■ EXERCISE INSTRUCTIONS: In the records below, find the line containing "The width and" and repeat it and every line after it exactly, without pictures.

■ EXCERPTED DATA:
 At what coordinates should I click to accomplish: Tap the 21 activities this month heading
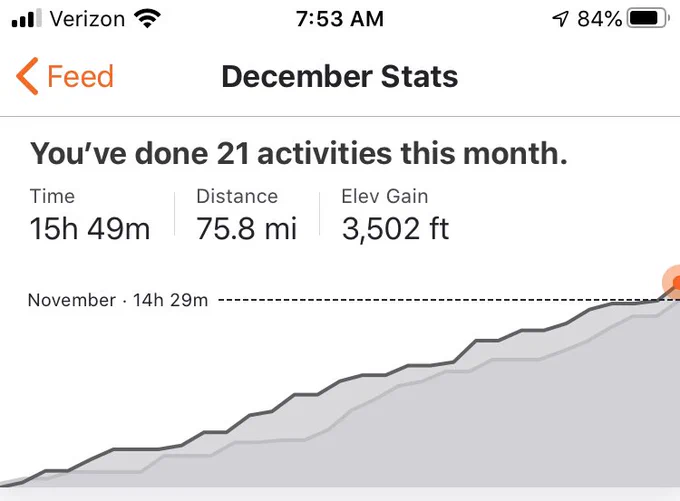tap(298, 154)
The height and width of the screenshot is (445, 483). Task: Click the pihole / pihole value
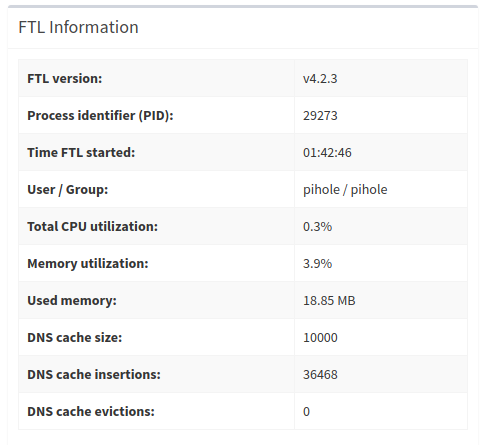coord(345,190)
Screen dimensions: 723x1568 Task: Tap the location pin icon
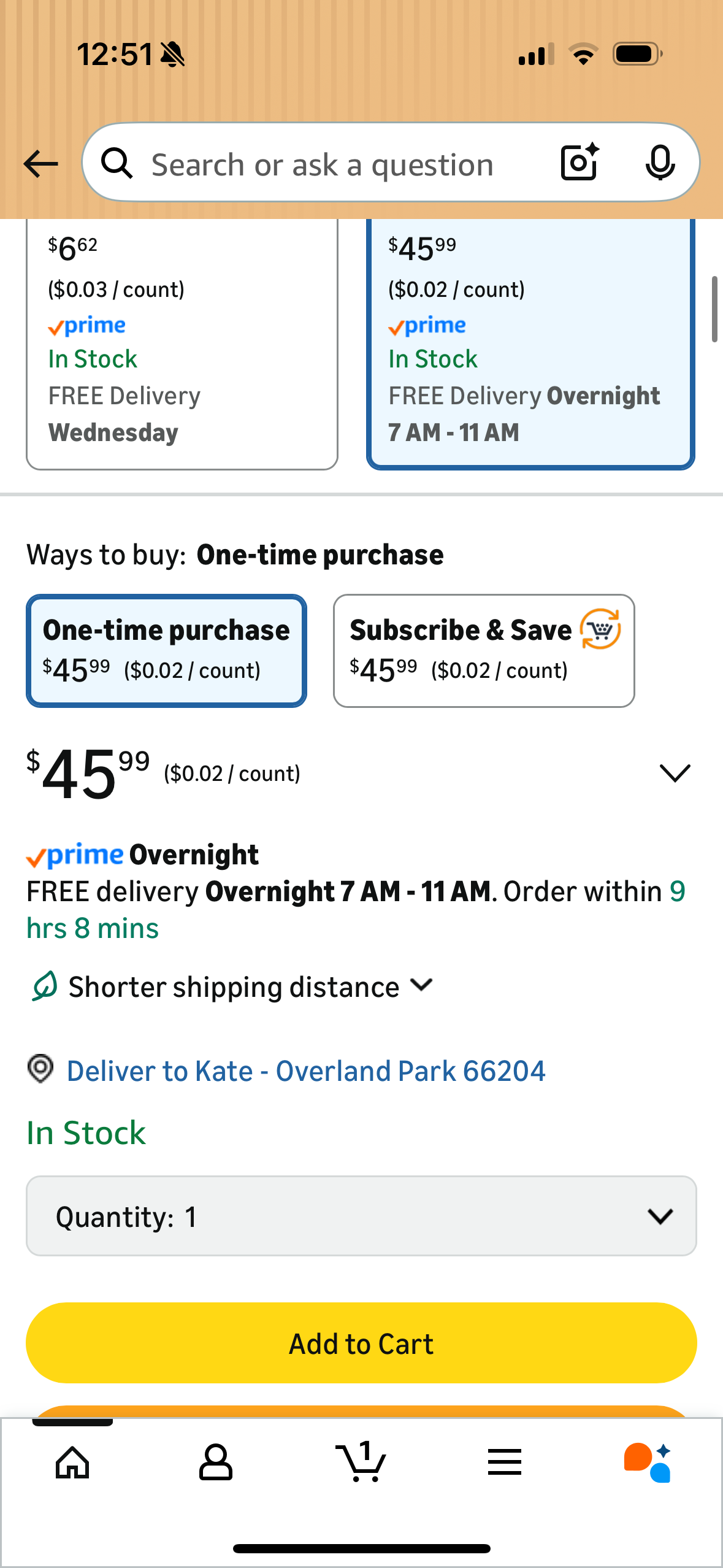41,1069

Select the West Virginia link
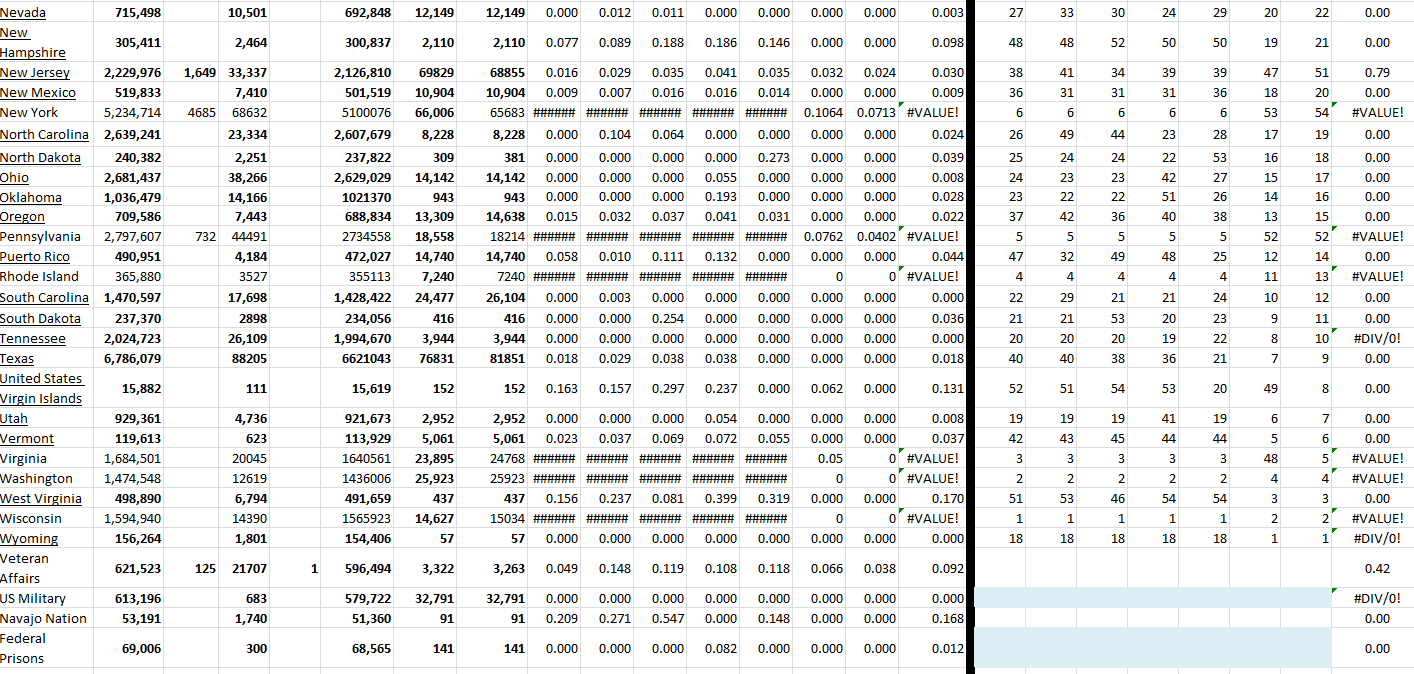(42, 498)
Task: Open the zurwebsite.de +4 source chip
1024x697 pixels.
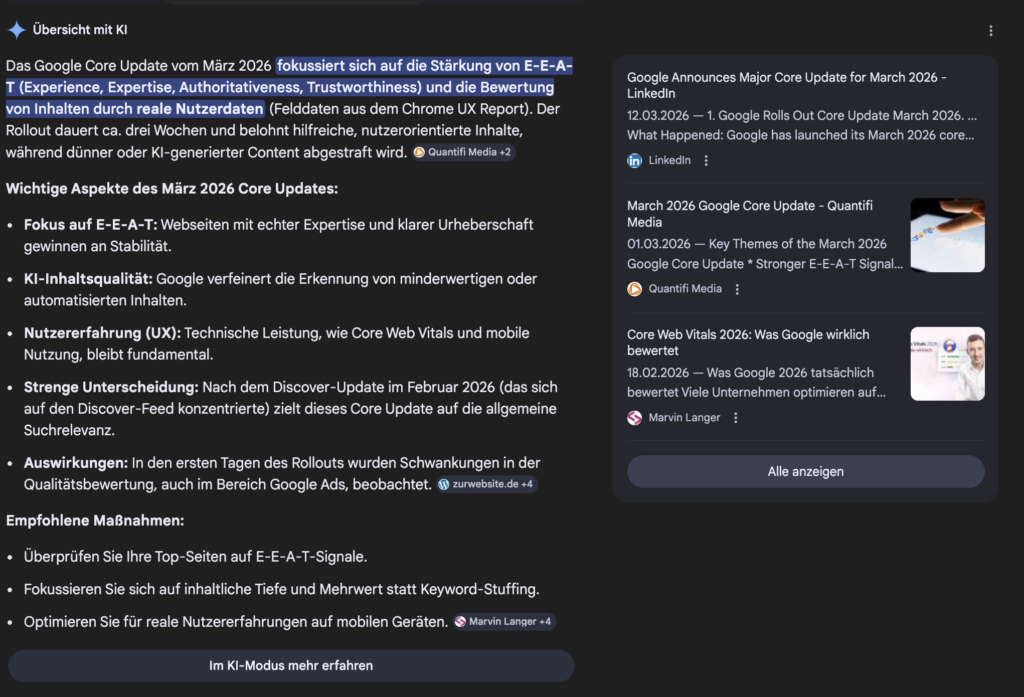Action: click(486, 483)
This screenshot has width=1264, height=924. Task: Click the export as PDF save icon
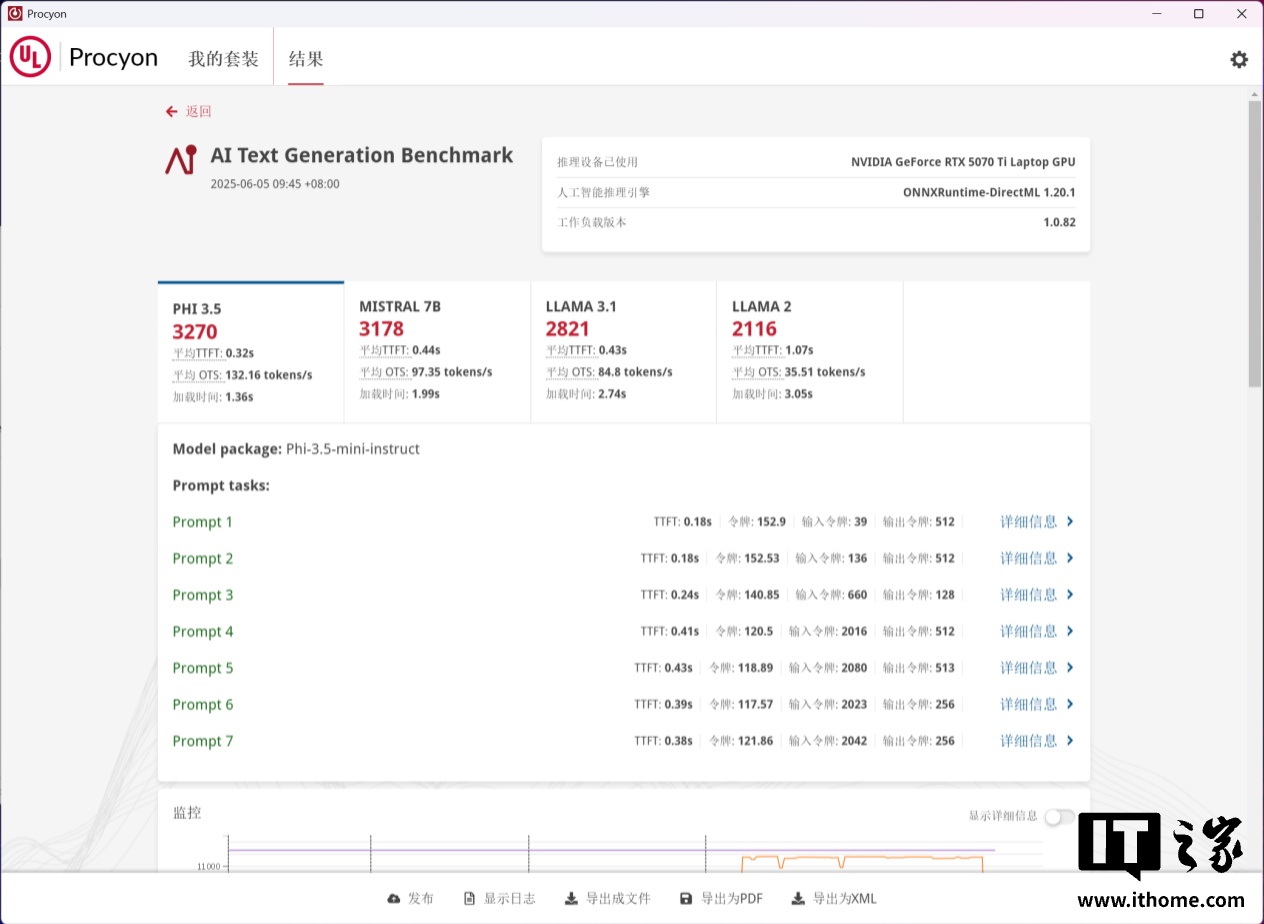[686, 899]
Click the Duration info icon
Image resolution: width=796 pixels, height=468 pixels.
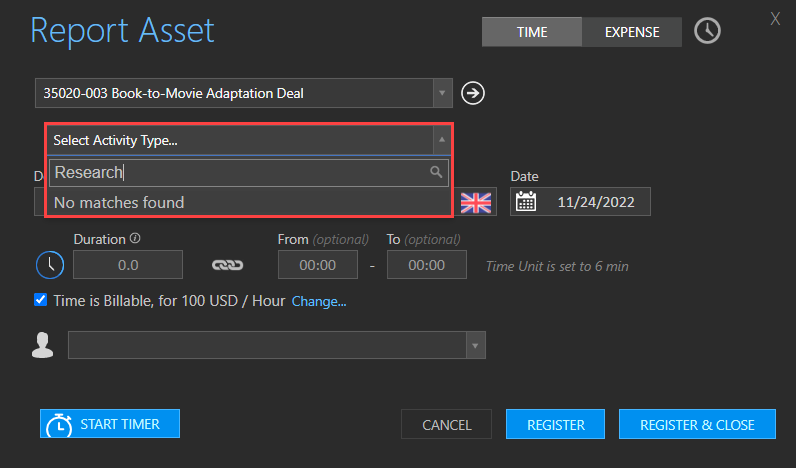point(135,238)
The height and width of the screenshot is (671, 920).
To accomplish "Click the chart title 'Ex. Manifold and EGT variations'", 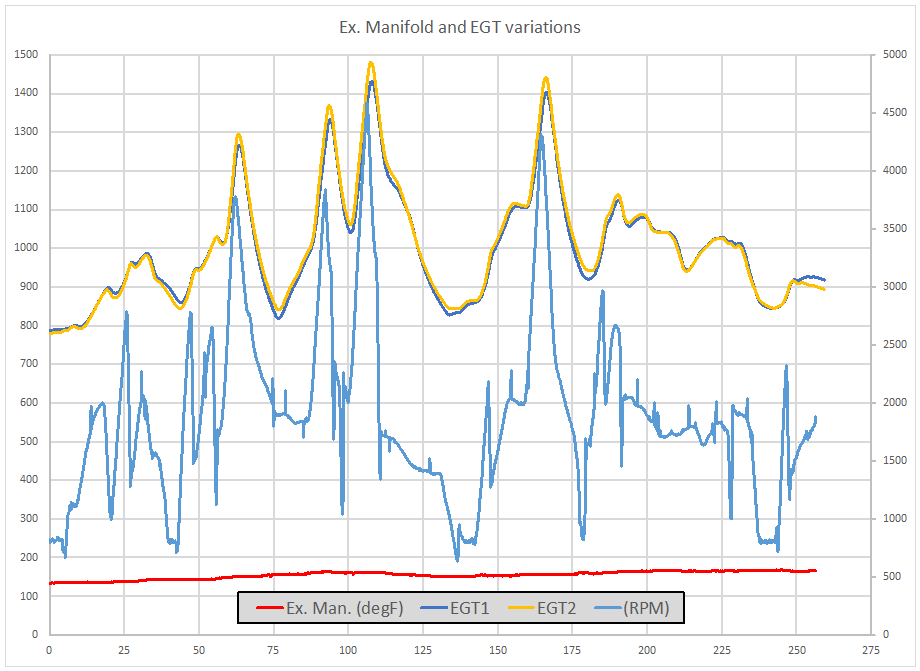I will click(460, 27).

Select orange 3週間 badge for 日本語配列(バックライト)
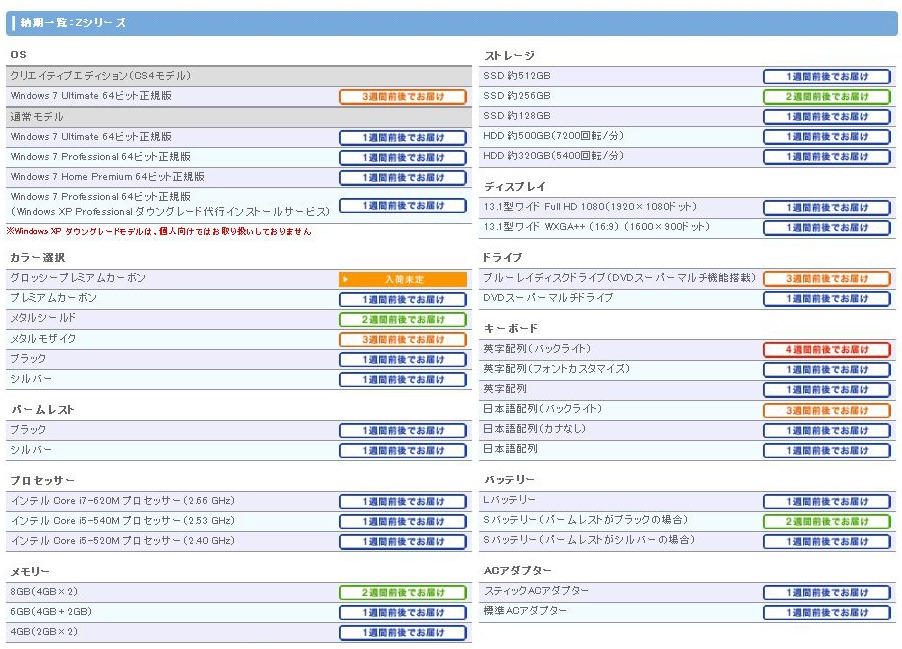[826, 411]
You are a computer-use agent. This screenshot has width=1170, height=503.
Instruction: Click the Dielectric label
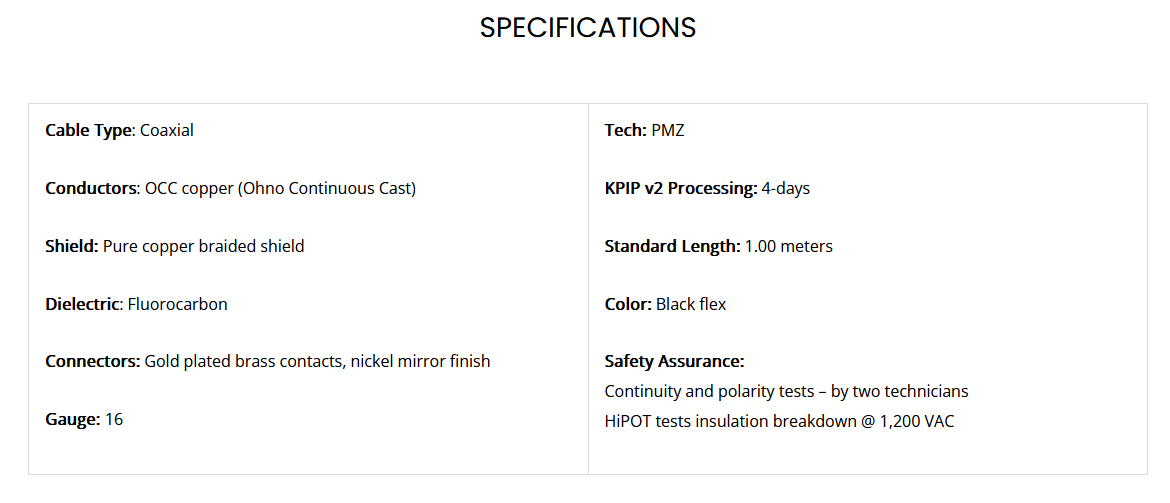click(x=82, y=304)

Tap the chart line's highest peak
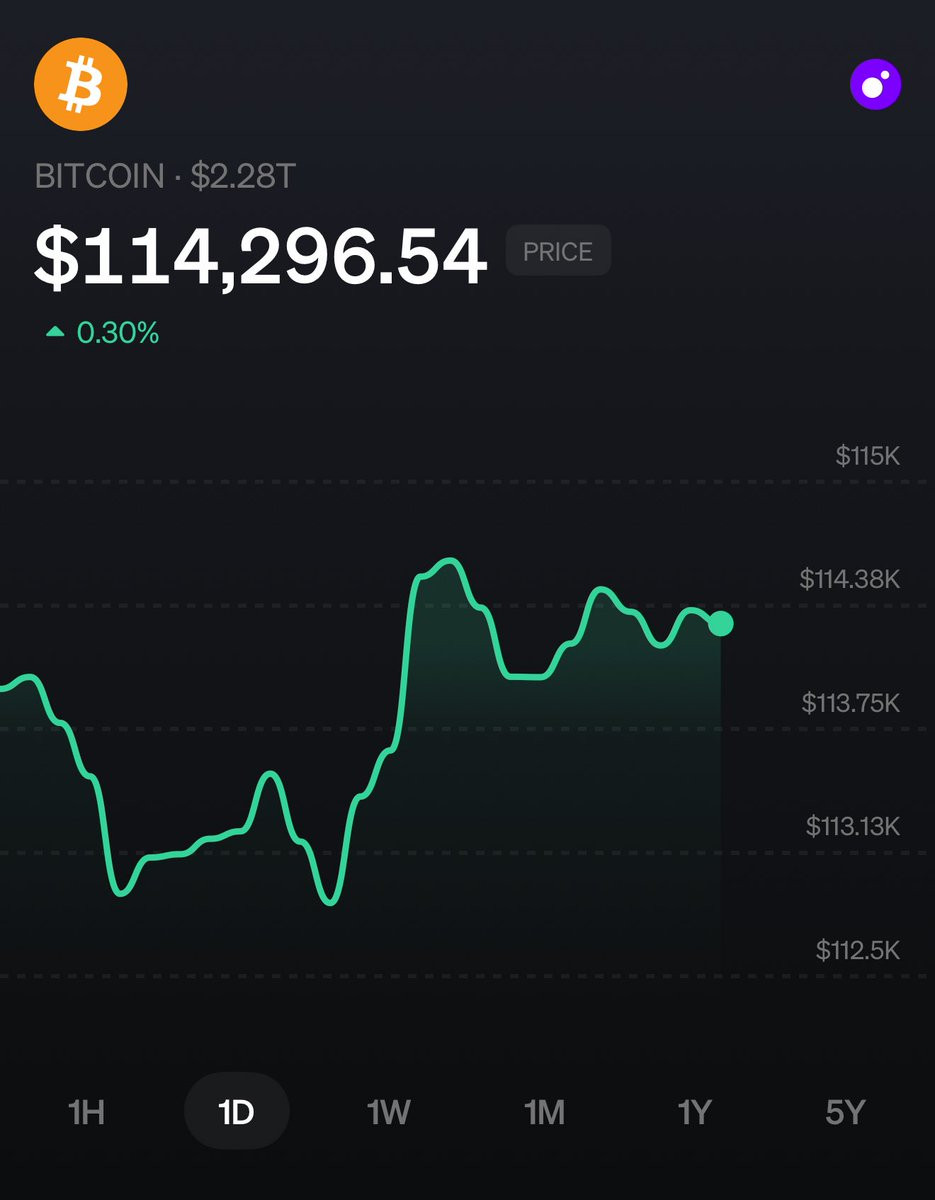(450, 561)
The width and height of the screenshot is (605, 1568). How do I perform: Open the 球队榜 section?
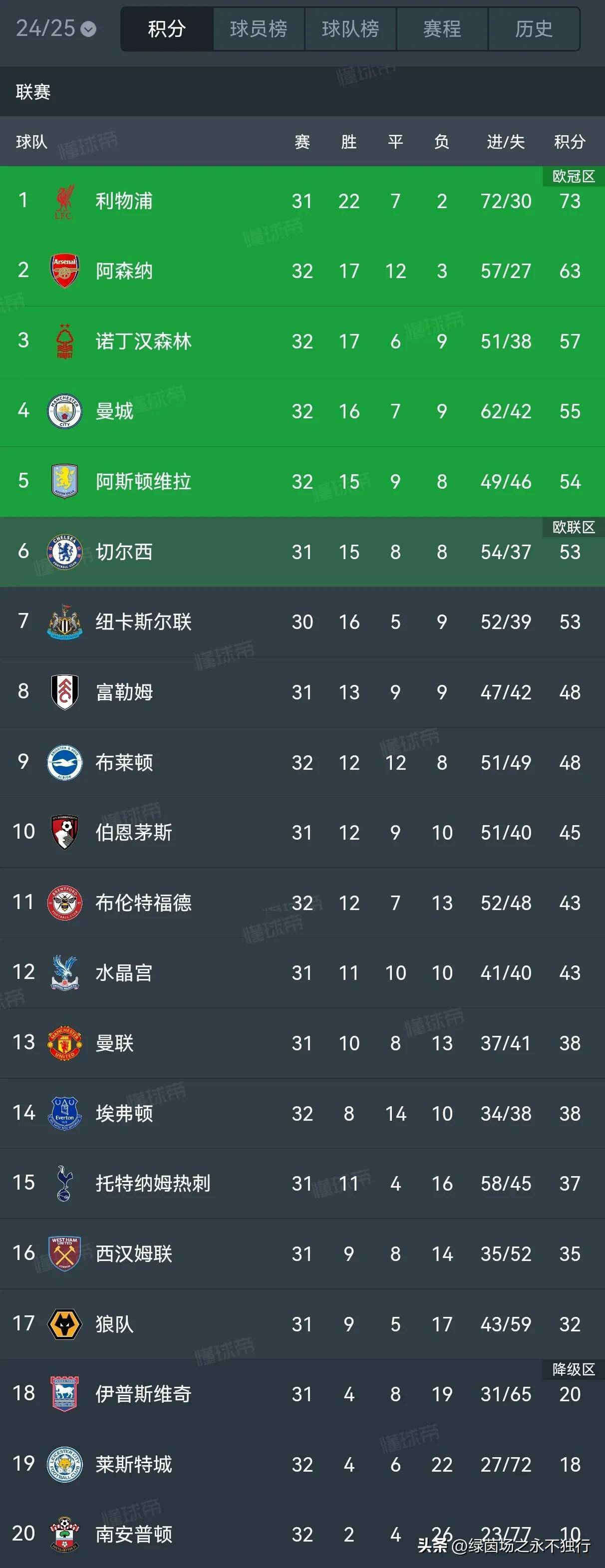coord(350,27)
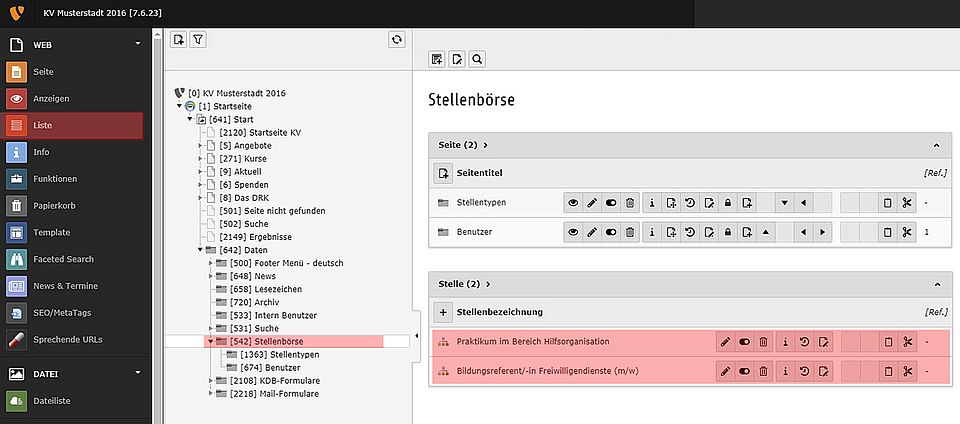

■ TASK RESPONSE:
The width and height of the screenshot is (605, 1568). How do I perform: Open the 球队榜 section?
coord(350,27)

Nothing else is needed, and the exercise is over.